President Quim Torra on stage during the “Our Moment” act in September 2018. (Photo: Núria Julià)
President Quim Torra on stage during the “Our Moment” act in September 2018. (Photo: Núria Julià) / ACN

ACN | Barcelona

July 4, 2019 07:18 PM

President Quim Torra admitted that he disobeyed orders from Spain's electoral authority when he appeared before Catalonia's high court in mid-May.

In audio of his testimony that the TV3 television channel has access to, Torra told the court: "Yes, I disobeyed, because I owe a debt to a higher public mandate to defend human rights."

In the run-up to the Spanish general election in April, Torra refused to comply with an order to remove yellow ribbon symbols from the front of his government's headquarters.

The authority ruled the symbol in support of jailed and exiled independence leaders to be "partisan," while Torra argued the order infringed the right to freedom of expression. 

Although he finally complied with the order, Torra at first refused to remove the symbol from the public building, promptly restoring it once the election period was over. 

Yet, the authority accused him of disobedience after complaints from the unionist Cs and PP parties, which Torra suggested had mounted an operation to see him put on trial.

Despite his arguments, last month the high court decided not to dismiss the suit against him, meaning the case could now go to trial with Torra facing a potential ban from public office.

Supreme Court rejects Puigdemont's immunity request

Meanwhile, Spain's Supreme Court has turned down the request by former president Carles Puigdemont to be part of its query sent to the EU's Court of Justice on the immunity of jailed Catalan leader Oriol Junqueras.

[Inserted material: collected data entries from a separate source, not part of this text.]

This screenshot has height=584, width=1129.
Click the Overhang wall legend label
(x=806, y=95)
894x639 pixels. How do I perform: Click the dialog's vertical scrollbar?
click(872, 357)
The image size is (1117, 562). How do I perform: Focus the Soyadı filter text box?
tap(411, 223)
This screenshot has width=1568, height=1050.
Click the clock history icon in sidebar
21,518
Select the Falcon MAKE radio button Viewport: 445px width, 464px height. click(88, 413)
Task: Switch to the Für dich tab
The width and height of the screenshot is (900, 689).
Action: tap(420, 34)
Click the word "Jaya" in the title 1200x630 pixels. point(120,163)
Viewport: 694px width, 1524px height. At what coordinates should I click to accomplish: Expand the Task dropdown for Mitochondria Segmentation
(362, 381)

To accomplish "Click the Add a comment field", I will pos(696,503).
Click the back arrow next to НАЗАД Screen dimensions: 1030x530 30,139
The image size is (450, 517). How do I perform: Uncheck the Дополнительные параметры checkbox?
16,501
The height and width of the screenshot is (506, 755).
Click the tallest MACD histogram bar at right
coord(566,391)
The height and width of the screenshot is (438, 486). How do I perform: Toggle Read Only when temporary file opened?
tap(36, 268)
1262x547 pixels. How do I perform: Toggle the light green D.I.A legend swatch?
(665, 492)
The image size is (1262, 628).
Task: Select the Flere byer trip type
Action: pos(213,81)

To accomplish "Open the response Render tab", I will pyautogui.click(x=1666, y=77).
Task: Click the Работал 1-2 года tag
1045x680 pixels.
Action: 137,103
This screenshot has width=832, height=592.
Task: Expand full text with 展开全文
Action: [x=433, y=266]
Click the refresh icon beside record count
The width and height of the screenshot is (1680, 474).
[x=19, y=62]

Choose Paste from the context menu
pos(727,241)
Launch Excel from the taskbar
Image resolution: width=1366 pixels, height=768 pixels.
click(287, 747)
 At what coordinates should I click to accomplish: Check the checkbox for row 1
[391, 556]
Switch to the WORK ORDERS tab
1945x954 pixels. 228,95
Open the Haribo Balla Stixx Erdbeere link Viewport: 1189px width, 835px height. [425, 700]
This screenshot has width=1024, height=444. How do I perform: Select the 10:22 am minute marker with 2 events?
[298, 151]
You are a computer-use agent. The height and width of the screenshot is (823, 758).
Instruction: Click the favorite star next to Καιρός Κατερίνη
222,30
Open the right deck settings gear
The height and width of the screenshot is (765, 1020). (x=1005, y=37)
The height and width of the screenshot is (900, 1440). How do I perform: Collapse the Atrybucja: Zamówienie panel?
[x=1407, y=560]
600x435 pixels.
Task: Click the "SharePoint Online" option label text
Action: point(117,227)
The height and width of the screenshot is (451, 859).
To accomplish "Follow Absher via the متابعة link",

The high court chose to ask the European court for advice on the extent of parliamentary immunity the former vice president enjoys after being elected an MEP in May's EU election.

Puigdemont and former minister Toni Comín were also elected to the EU chamber but have also been unable to take up their seats, leading them to ask to be included in the Supreme Court's query.

With the two men in exile and Junqueras in prison, none of the three MEPs-elect could complete the accreditation process in Madrid, with their seats declared vacant, and their names not included on the list of Spanish MEPs sent to Brussels.